*Task prompt:*
Starting at the line that contains "Image resolution: width=1871", copy every line through the end of the records below exactly as written, leaving out pictures.

*Data for the task:*
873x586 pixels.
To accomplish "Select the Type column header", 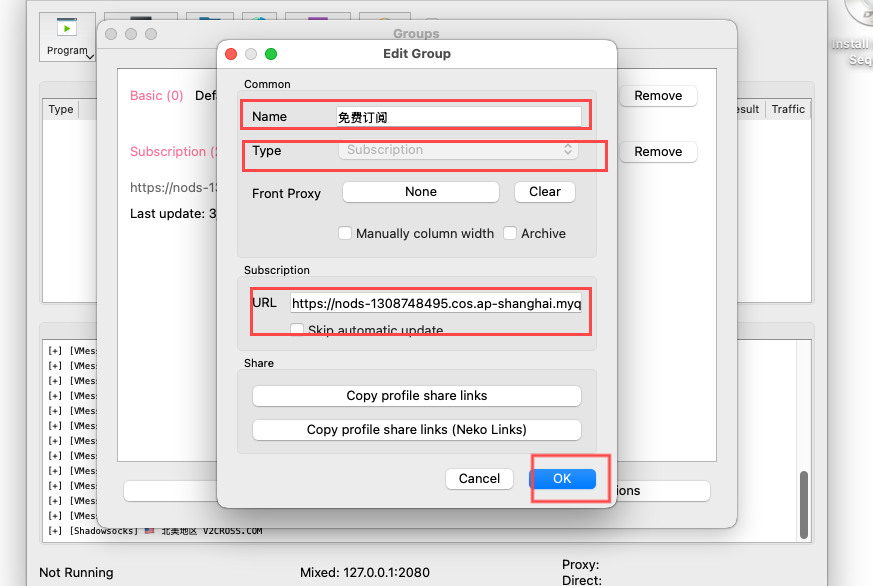I will pyautogui.click(x=61, y=109).
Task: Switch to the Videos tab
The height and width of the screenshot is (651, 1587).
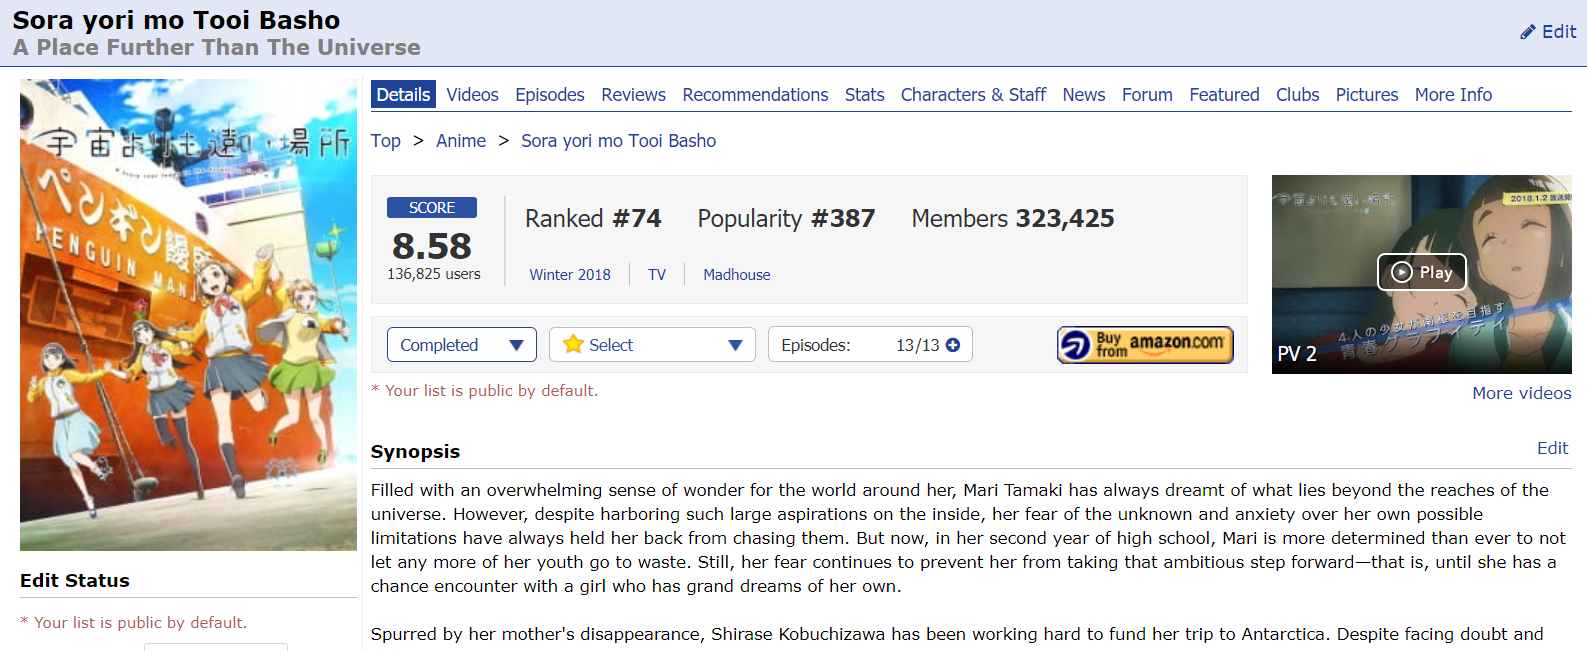Action: coord(472,95)
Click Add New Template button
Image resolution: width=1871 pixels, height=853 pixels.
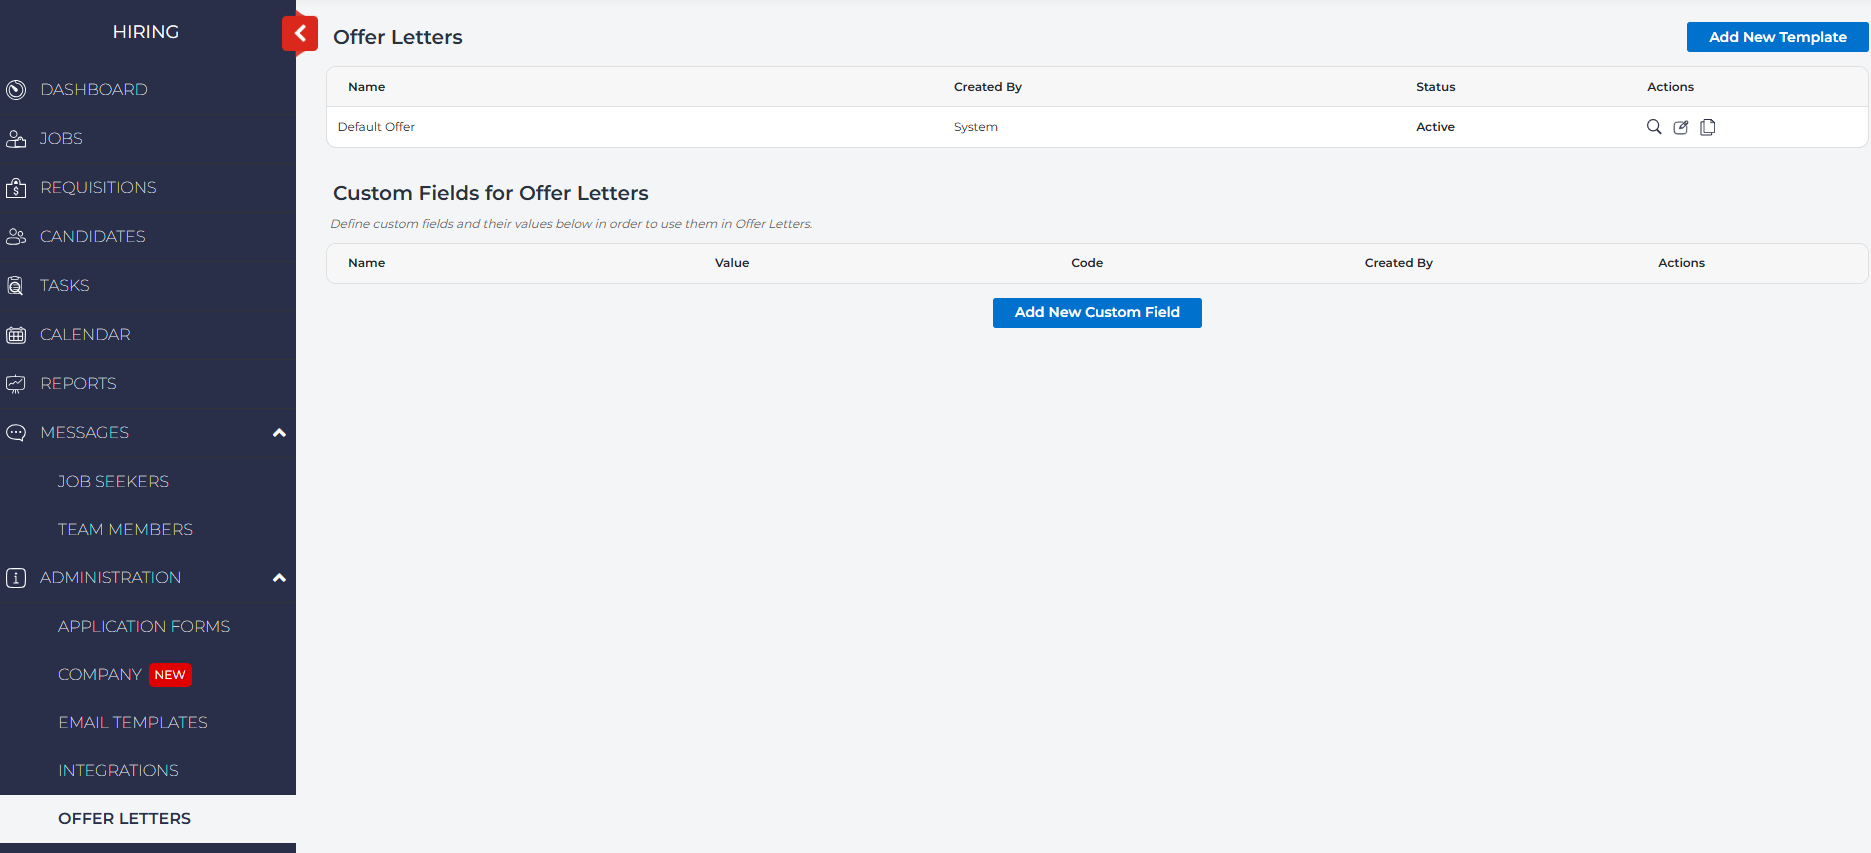1777,37

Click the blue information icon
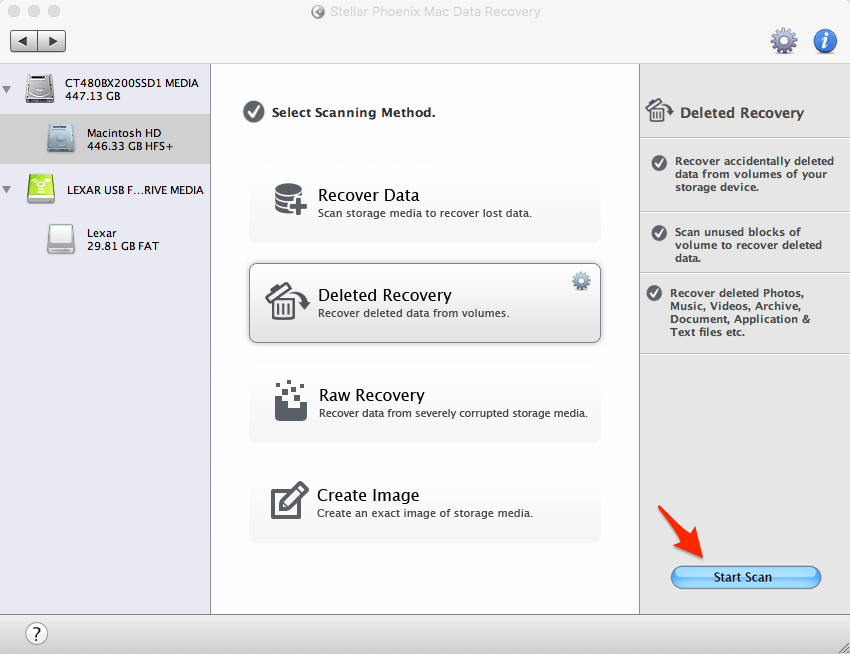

*Task solution:*
Image resolution: width=1871 pixels, height=853 pixels.
1777,37

Click the blue information icon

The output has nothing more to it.